Can you rewrite the lines starting at the first one and stopping after the line that contains "click(x=226, y=112)", keeping the requests and increasing every coordinate in the answers by 109? Leave the pictures out.

[START]

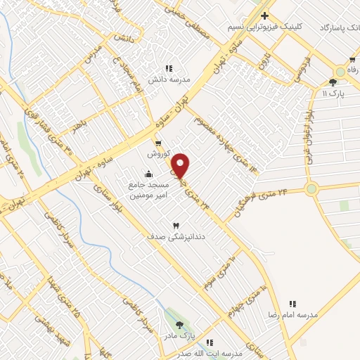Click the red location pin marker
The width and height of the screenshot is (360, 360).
[181, 165]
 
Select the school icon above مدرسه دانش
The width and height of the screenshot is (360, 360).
[169, 68]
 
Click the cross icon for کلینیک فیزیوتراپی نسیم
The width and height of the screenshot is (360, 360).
[264, 15]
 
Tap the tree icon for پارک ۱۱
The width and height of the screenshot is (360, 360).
[333, 82]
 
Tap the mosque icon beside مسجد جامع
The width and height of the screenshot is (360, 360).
[148, 174]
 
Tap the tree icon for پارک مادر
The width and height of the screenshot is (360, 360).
[179, 325]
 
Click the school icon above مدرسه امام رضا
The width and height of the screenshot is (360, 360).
[293, 304]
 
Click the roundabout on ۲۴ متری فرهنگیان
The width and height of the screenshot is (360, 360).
[311, 188]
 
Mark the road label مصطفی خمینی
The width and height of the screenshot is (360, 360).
[186, 15]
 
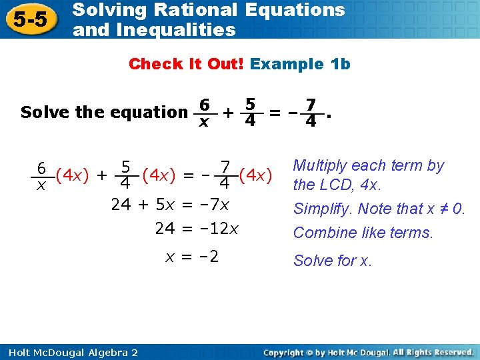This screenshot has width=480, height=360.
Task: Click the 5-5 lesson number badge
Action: [31, 20]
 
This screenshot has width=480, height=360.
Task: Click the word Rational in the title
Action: [201, 11]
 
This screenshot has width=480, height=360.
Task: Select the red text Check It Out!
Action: [187, 64]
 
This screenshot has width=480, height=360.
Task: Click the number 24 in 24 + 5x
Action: [121, 205]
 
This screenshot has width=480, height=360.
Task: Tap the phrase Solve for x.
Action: [333, 260]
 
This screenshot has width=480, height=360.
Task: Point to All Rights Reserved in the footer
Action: [434, 352]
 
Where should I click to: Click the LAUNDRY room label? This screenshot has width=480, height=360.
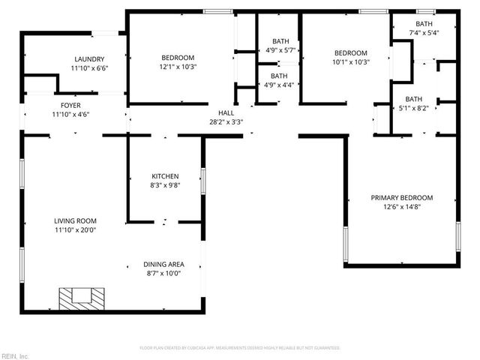click(x=89, y=59)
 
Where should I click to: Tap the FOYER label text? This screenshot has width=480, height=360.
click(x=71, y=106)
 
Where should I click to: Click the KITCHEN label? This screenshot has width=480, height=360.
click(x=165, y=176)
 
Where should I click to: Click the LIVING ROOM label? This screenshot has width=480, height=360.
click(x=75, y=221)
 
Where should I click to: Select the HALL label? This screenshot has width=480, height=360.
click(x=226, y=112)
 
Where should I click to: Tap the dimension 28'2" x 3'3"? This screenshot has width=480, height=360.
click(x=226, y=122)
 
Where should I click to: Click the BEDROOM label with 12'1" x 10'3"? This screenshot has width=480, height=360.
click(x=178, y=58)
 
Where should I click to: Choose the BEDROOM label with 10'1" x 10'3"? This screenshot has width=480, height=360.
click(x=350, y=53)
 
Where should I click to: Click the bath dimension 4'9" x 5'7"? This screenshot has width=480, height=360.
click(x=280, y=50)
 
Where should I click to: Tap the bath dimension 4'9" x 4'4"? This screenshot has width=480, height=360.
click(x=279, y=85)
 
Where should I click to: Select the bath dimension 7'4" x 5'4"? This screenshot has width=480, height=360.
click(x=424, y=33)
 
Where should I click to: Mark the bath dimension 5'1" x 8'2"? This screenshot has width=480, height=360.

[END]

Reply:
Click the red location pin marker
The width and height of the screenshot is (360, 360).
[290, 274]
 
Select the school icon above مدرسه دانش
The width and height of the screenshot is (360, 360).
[278, 177]
 
Click the cross icon for کلینیک فیزیوتراپی نسیم
The width and height of the screenshot is (360, 360).
[373, 124]
 
Tap the tree icon for پارک ۱۱
The width and height of the screenshot is (360, 360).
[442, 191]
 
Tap the mosque icon beside مسجد جامع
The width and height of the screenshot is (360, 360).
[257, 283]
 
Tap the tree icon for پارک مادر
The width and height of the screenshot is (360, 360).
[288, 434]
 
Click the school icon above مدرسه امام رضا
The width and height of the screenshot is (360, 360).
[402, 413]
 
Click the roundabout on ۲۴ متری فرهنگیان
The width and height of the screenshot is (360, 360).
[420, 297]
 
Mark the road label مصطفی خمینی
The width and height of the screenshot is (360, 360).
[295, 124]
 
This screenshot has width=480, height=360.
Task: Click the 5-5 lesson number badge
Action: [140, 129]
 
This screenshot has width=480, height=360.
Task: Click the word Rational in the title
Action: [310, 120]
 
This screenshot has width=480, height=360.
Task: Select the red text Check It Out!
Action: [296, 173]
 
This screenshot has width=480, height=360.
Task: Click the number 24 in 24 + 5x
Action: [230, 314]
 
This screenshot has width=480, height=360.
Task: Tap the phrase Solve for x.
Action: [442, 369]
 
This screenshot has width=480, height=360.
Task: Point to All Rights Reserved in the footer
Action: [543, 461]
 
Where should I click to: Click the LAUNDRY room label? This screenshot has width=480, height=360.
click(x=198, y=168)
 
Where should I click to: Tap the FOYER label text? This screenshot has width=480, height=360.
click(x=180, y=215)
 
Where should I click to: Click the KITCHEN label? This screenshot has width=480, height=360.
click(x=274, y=285)
 
Where should I click to: Click the LIVING ROOM label? This screenshot has width=480, height=360.
click(x=184, y=330)
 
Where should I click to: Select the HALL label? This screenshot has width=480, height=360.
click(x=335, y=221)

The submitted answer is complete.